(Dataset excerpt)
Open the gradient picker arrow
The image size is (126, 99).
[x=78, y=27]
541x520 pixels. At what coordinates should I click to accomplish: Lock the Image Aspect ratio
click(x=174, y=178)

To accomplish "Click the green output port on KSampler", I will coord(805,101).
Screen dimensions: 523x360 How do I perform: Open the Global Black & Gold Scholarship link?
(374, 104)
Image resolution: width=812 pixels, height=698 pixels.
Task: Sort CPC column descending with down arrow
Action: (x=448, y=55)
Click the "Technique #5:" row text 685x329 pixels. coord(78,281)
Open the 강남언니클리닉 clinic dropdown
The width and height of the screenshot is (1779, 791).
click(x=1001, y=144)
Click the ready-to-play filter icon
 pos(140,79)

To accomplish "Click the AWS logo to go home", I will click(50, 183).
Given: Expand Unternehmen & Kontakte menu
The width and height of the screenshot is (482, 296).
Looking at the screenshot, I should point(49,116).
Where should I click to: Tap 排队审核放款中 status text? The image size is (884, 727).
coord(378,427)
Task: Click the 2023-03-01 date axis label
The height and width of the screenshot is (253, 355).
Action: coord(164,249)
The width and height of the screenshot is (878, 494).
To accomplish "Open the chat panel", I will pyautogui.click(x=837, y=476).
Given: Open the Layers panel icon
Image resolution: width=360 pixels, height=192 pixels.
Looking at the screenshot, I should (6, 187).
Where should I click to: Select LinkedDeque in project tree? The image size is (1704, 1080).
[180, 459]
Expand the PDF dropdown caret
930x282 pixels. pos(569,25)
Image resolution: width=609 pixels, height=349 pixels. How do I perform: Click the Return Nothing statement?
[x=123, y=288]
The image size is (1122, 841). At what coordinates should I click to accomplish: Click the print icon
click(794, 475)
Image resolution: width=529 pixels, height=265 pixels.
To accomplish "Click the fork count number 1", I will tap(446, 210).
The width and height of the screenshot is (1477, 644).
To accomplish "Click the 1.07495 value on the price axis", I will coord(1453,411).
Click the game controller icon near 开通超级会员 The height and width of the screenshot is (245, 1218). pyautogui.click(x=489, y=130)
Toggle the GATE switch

:: Task requirements ::
Copy out every item above word for word, in order.

:: Answer to the problem ::
Open the gradient picker arrow
The image size is (126, 99).
[x=78, y=27]
541x520 pixels. At what coordinates should I click to accomplish: Lock the Image Aspect ratio
click(x=174, y=178)

To accomplish "Click the green output port on KSampler", I will coord(805,101).
Screen dimensions: 523x360 How do I perform: Open the Global Black & Gold Scholarship link?
(374, 104)
Image resolution: width=812 pixels, height=698 pixels.
Task: Sort CPC column descending with down arrow
Action: (x=448, y=55)
Click the "Technique #5:" row text 685x329 pixels. coord(78,281)
Open the 강남언니클리닉 clinic dropdown
The width and height of the screenshot is (1779, 791).
click(x=1001, y=144)
Click the ready-to-play filter icon
 pos(140,79)

To accomplish "Click the AWS logo to go home", I will click(50, 183).
Given: Expand Unternehmen & Kontakte menu
The width and height of the screenshot is (482, 296).
Looking at the screenshot, I should point(49,116).
Where should I click to: Tap 排队审核放款中 status text? The image size is (884, 727).
coord(378,427)
Task: Click the 2023-03-01 date axis label
The height and width of the screenshot is (253, 355).
Action: coord(164,249)
The width and height of the screenshot is (878, 494).
To accomplish "Open the chat panel", I will pyautogui.click(x=837, y=476).
Given: Open the Layers panel icon
Image resolution: width=360 pixels, height=192 pixels.
Looking at the screenshot, I should (6, 187).
Where should I click to: Select LinkedDeque in project tree? The image size is (1704, 1080).
[180, 459]
Expand the PDF dropdown caret
930x282 pixels. pos(569,25)
Image resolution: width=609 pixels, height=349 pixels. How do I perform: Click the Return Nothing statement?
[x=123, y=288]
The image size is (1122, 841). At what coordinates should I click to accomplish: Click the print icon
click(794, 475)
Image resolution: width=529 pixels, height=265 pixels.
To accomplish "Click the fork count number 1", I will tap(446, 210).
The width and height of the screenshot is (1477, 644).
To accomplish "Click the 1.07495 value on the price axis", I will coord(1453,411).
Click the game controller icon near 开通超级会员 The height and width of the screenshot is (245, 1218). pyautogui.click(x=489, y=130)
Toggle the GATE switch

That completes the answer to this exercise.